Start of Extracted data

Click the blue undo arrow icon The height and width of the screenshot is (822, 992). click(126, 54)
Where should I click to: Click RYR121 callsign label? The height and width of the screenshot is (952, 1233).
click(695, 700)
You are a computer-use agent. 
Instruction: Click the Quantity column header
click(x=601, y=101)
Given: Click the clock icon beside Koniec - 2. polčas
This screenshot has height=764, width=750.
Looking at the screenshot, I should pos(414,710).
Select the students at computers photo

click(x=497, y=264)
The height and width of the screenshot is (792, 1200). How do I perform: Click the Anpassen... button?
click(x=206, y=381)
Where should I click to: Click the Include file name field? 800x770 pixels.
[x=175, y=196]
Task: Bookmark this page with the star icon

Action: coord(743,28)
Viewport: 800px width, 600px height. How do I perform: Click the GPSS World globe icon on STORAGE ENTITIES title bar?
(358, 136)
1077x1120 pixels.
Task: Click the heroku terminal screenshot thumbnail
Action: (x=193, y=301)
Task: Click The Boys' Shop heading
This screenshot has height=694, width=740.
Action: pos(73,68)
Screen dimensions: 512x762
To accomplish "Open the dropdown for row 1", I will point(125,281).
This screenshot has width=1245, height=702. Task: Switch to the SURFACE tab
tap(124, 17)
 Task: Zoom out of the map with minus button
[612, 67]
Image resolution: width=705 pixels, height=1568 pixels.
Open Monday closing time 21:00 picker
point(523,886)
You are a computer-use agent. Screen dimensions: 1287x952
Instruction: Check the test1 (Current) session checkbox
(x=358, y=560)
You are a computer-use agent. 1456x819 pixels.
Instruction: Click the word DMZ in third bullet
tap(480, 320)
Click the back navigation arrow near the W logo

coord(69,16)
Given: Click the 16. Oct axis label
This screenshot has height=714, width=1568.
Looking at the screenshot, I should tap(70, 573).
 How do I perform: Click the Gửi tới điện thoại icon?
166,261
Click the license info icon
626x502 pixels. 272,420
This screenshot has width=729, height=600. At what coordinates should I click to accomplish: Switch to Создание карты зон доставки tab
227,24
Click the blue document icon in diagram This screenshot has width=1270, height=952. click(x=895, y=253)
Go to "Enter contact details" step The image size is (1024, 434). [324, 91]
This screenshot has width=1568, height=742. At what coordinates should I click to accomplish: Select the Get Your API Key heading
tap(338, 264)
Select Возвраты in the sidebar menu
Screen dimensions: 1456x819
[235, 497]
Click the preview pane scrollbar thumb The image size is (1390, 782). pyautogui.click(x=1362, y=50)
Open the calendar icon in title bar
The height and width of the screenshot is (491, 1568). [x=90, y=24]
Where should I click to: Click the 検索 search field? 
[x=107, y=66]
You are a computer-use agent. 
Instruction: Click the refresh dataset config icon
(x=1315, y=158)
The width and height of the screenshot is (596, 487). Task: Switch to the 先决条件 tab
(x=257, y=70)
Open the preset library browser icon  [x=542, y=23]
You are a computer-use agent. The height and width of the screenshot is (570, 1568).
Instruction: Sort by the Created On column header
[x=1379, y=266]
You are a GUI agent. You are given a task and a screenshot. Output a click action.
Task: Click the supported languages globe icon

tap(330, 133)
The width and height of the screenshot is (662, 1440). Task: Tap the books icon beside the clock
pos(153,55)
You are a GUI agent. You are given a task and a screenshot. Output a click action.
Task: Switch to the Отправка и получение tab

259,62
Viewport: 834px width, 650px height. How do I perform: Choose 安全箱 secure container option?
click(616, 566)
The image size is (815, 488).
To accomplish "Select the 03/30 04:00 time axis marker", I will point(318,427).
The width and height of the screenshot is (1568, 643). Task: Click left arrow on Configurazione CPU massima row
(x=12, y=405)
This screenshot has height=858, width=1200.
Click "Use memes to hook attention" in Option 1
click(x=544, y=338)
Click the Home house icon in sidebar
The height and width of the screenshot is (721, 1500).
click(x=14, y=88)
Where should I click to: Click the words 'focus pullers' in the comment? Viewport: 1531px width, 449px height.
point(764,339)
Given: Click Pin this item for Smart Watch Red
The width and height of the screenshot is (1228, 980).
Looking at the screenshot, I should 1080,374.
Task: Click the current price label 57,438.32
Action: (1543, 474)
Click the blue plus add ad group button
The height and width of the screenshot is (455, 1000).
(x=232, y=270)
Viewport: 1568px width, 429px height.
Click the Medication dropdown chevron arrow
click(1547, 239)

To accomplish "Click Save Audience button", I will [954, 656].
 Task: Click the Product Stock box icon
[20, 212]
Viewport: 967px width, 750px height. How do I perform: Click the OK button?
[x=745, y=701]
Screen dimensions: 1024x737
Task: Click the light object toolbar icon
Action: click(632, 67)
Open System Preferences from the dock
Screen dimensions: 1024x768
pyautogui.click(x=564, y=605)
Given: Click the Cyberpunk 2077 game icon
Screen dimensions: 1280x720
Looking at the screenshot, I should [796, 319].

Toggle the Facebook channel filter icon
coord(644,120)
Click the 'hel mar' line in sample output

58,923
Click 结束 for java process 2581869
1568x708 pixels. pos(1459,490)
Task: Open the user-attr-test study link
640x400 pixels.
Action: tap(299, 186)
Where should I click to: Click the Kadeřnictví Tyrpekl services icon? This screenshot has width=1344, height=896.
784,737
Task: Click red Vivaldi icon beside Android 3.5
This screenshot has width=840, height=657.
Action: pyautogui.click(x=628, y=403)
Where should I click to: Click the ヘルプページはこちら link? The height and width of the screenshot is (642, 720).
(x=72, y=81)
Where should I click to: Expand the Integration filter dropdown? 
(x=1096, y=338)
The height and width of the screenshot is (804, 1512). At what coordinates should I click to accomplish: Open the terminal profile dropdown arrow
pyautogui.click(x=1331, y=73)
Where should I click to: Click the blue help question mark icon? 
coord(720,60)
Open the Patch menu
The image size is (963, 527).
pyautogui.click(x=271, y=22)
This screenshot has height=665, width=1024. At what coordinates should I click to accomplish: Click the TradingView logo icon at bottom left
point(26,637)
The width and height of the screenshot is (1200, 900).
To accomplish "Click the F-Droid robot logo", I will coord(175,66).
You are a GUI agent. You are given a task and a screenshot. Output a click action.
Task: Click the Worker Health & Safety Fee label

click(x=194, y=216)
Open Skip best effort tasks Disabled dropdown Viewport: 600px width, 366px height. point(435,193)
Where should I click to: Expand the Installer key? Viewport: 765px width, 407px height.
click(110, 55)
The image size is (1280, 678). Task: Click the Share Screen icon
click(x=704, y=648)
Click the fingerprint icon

End of Extracted data

- [Exercise instructions]: Rewrite the lines starting with the line containing "Where should I click to: Click the words" and going on through the line containing "point(764,339)", replacing "comment" with "caption" and leaving everything else unchanged.

- [Task response]:
Where should I click to: Click the words 'focus pullers' in the caption? Viewport: 1531px width, 449px height.
point(764,339)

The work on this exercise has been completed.